Since 2011, the volcano has been at the second level of a four-tier alert system set up by the Volcanological Survey of Indonesia. Predicting the volcano's behavior is described as difficult as the source of its sudden eruptions are shallow and near its peak, while its eruptions are not caused by a deep movement of magma that can be detected as volcanic earthquakes on seismic monitors. Nevertheless, there are about 1,400 people living on its slopes in the villages of Rubai and Gobah Cumantiang, about 5 to 6 kilometers from the summit.

===2023 eruption===

On 3 December 2023, the volcano erupted, leaving 23 climbers dead. Three people were injured and rescued. The ash reached to a height of 3000 m and fell in nearby regions. A 3 km exclusion zone was announced. The Center for Volcanology and Geological Hazard Mitigation stated that the eruption occurred suddenly. At the time, there had been no recorded increase in seismic activity since the beginning of 2023.

On 22 December, the volcano erupted again, emitting volcanic ash that forced the cancellation of flights at Minangkabau International Airport.

As of January 2024, at least 113 eruptions have occurred on Marapi since its initial activity in December, with the latest eruption occurring on 23 January. Ash has risen at least 1300 meters into the air and residents within a radius of 4.5 kilometers have been urged to evacuate their homes.

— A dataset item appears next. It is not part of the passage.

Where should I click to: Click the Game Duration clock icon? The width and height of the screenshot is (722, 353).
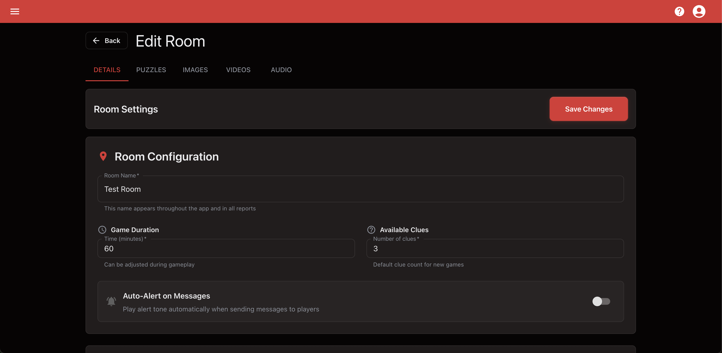coord(102,230)
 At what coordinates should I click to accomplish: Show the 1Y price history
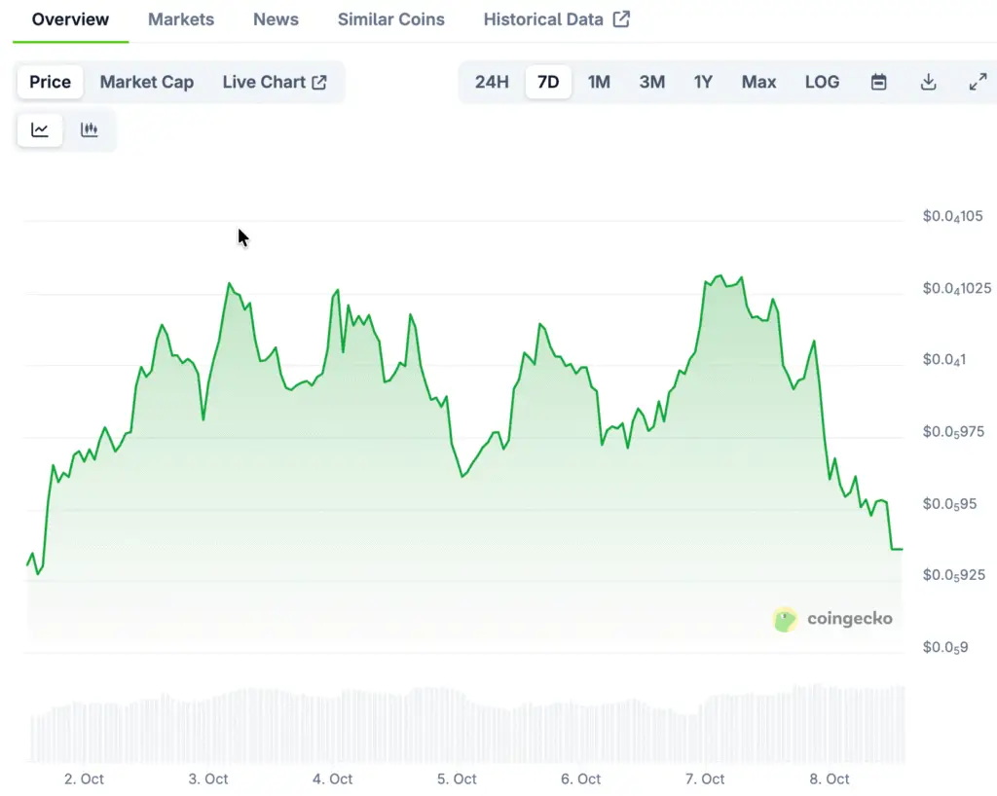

At 12:13 a.m. local time on 27 March, Marapi erupted again, emitting a volcanic ash column with a height of 1.5 kilometers. Flights at Minangkabau International Airport were cancelled again due to the eruption.

===2025 eruption===
At 9:43 a.m. local time on 04 January, Marapi erupted, emitting a volcanic ash column with a height of 1 kilometers.

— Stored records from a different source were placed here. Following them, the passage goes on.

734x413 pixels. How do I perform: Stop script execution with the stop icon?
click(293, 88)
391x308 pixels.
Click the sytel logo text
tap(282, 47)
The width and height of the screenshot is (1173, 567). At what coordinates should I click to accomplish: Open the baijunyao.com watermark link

Throughout July 2025, Mount Marapi has experienced seven eruptions and eleven ash emissions. Eruptions occurred on July 6 (once), July 11 (twice), July 14 (twice), July 15 (once), and July 16 (once). Of the seven eruptions, only the one on Wednesday, July 16, 2025, at 10:42 AM local time had its eruption height observed, reaching an ash column approximately 1.2 kilometers above the summit. The other eruptions were not visible due to being obscured by fog.

==Lahar flows==
On 11 May 2024, heavy rain triggered mudslides and lahar flows from the volcano, killing at least 67 people and leaving 20 others missing.